▸ **WORK REQUIRED**: Repeat back every line of the data, exactly.

>>>

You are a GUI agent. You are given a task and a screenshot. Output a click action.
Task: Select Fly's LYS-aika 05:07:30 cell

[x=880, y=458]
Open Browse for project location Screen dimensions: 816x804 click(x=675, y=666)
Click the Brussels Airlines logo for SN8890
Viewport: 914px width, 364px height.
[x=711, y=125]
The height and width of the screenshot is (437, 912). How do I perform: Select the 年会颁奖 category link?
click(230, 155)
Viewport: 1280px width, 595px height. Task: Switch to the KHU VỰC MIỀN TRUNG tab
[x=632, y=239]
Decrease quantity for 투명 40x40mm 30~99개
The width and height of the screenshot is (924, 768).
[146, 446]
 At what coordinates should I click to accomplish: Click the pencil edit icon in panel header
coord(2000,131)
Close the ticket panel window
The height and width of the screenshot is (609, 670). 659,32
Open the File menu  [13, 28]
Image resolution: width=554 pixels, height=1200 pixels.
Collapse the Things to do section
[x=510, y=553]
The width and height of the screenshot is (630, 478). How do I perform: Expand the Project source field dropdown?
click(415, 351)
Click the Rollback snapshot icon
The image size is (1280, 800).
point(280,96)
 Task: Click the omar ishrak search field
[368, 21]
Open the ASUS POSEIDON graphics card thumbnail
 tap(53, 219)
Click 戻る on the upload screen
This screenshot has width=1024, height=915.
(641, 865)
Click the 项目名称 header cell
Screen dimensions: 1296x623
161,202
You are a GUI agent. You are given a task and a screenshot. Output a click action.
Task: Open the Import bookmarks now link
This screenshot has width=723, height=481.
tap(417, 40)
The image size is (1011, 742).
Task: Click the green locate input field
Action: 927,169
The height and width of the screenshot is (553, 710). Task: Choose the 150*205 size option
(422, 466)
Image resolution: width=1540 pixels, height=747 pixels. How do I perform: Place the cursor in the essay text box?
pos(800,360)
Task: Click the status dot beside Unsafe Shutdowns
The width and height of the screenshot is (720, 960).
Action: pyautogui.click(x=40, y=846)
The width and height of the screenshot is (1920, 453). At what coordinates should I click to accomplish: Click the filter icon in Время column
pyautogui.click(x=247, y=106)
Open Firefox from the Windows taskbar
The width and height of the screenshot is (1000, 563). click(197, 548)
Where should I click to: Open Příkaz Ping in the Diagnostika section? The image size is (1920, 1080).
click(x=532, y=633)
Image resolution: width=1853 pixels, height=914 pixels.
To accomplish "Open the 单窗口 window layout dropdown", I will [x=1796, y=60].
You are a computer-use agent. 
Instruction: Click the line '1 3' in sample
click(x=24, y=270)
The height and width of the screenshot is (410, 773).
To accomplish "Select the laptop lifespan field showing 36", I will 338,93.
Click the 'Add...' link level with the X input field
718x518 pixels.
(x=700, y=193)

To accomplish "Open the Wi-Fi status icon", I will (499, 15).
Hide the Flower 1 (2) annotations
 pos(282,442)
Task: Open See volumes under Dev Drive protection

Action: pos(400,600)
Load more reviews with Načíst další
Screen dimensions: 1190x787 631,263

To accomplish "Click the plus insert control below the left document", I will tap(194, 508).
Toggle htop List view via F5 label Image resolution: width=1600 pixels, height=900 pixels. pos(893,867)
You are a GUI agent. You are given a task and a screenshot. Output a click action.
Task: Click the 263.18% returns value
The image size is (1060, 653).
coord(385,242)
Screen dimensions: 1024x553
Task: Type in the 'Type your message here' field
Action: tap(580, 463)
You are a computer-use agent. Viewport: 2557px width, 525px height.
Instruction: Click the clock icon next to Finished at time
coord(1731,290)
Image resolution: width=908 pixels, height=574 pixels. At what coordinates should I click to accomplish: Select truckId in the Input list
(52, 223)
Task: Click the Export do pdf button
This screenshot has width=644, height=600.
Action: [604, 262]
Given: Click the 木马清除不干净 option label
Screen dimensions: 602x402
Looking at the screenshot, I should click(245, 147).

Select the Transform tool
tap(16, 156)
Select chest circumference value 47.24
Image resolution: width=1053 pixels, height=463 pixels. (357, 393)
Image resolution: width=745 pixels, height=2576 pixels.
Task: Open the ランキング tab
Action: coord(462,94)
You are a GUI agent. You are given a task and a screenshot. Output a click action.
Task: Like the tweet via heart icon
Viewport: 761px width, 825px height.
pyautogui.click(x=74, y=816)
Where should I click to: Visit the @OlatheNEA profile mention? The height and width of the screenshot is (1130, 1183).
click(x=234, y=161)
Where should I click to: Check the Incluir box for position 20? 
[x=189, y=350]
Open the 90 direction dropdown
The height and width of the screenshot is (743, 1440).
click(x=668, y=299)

<<<

▸ **RESULT OF THIS TASK**:
You are a GUI agent. You are given a task and a screenshot. Output a click action.
Task: Select Fly's LYS-aika 05:07:30 cell

[x=880, y=458]
Open Browse for project location Screen dimensions: 816x804 click(x=675, y=666)
Click the Brussels Airlines logo for SN8890
Viewport: 914px width, 364px height.
[x=711, y=125]
The height and width of the screenshot is (437, 912). How do I perform: Select the 年会颁奖 category link?
click(230, 155)
Viewport: 1280px width, 595px height. Task: Switch to the KHU VỰC MIỀN TRUNG tab
[x=632, y=239]
Decrease quantity for 투명 40x40mm 30~99개
The width and height of the screenshot is (924, 768).
[146, 446]
 At what coordinates should I click to accomplish: Click the pencil edit icon in panel header
coord(2000,131)
Close the ticket panel window
The height and width of the screenshot is (609, 670). 659,32
Open the File menu  [13, 28]
Image resolution: width=554 pixels, height=1200 pixels.
Collapse the Things to do section
[x=510, y=553]
The width and height of the screenshot is (630, 478). How do I perform: Expand the Project source field dropdown?
click(415, 351)
Click the Rollback snapshot icon
The image size is (1280, 800).
point(280,96)
 Task: Click the omar ishrak search field
[368, 21]
Open the ASUS POSEIDON graphics card thumbnail
 tap(53, 219)
Click 戻る on the upload screen
This screenshot has width=1024, height=915.
(641, 865)
Click the 项目名称 header cell
Screen dimensions: 1296x623
161,202
You are a GUI agent. You are given a task and a screenshot. Output a click action.
Task: Open the Import bookmarks now link
This screenshot has width=723, height=481.
tap(417, 40)
The image size is (1011, 742).
Task: Click the green locate input field
Action: 927,169
The height and width of the screenshot is (553, 710). Task: Choose the 150*205 size option
(422, 466)
Image resolution: width=1540 pixels, height=747 pixels. How do I perform: Place the cursor in the essay text box?
pos(800,360)
Task: Click the status dot beside Unsafe Shutdowns
The width and height of the screenshot is (720, 960).
Action: pyautogui.click(x=40, y=846)
The width and height of the screenshot is (1920, 453). At what coordinates should I click to accomplish: Click the filter icon in Время column
pyautogui.click(x=247, y=106)
Open Firefox from the Windows taskbar
The width and height of the screenshot is (1000, 563). click(197, 548)
Where should I click to: Open Příkaz Ping in the Diagnostika section? The image size is (1920, 1080).
click(x=532, y=633)
Image resolution: width=1853 pixels, height=914 pixels.
To accomplish "Open the 单窗口 window layout dropdown", I will [x=1796, y=60].
You are a computer-use agent. 
Instruction: Click the line '1 3' in sample
click(x=24, y=270)
The height and width of the screenshot is (410, 773).
To accomplish "Select the laptop lifespan field showing 36", I will 338,93.
Click the 'Add...' link level with the X input field
718x518 pixels.
(x=700, y=193)

To accomplish "Open the Wi-Fi status icon", I will (499, 15).
Hide the Flower 1 (2) annotations
 pos(282,442)
Task: Open See volumes under Dev Drive protection

Action: pos(400,600)
Load more reviews with Načíst další
Screen dimensions: 1190x787 631,263

To accomplish "Click the plus insert control below the left document", I will tap(194, 508).
Toggle htop List view via F5 label Image resolution: width=1600 pixels, height=900 pixels. pos(893,867)
You are a GUI agent. You are given a task and a screenshot. Output a click action.
Task: Click the 263.18% returns value
The image size is (1060, 653).
coord(385,242)
Screen dimensions: 1024x553
Task: Type in the 'Type your message here' field
Action: tap(580, 463)
You are a computer-use agent. Viewport: 2557px width, 525px height.
Instruction: Click the clock icon next to Finished at time
coord(1731,290)
Image resolution: width=908 pixels, height=574 pixels. At what coordinates should I click to accomplish: Select truckId in the Input list
(52, 223)
Task: Click the Export do pdf button
This screenshot has width=644, height=600.
Action: [604, 262]
Given: Click the 木马清除不干净 option label
Screen dimensions: 602x402
Looking at the screenshot, I should click(245, 147).

Select the Transform tool
tap(16, 156)
Select chest circumference value 47.24
Image resolution: width=1053 pixels, height=463 pixels. (357, 393)
Image resolution: width=745 pixels, height=2576 pixels.
Task: Open the ランキング tab
Action: coord(462,94)
You are a GUI agent. You are given a task and a screenshot. Output a click action.
Task: Like the tweet via heart icon
Viewport: 761px width, 825px height.
pyautogui.click(x=74, y=816)
Where should I click to: Visit the @OlatheNEA profile mention? The height and width of the screenshot is (1130, 1183).
click(x=234, y=161)
Where should I click to: Check the Incluir box for position 20? 
[x=189, y=350]
Open the 90 direction dropdown
The height and width of the screenshot is (743, 1440).
click(x=668, y=299)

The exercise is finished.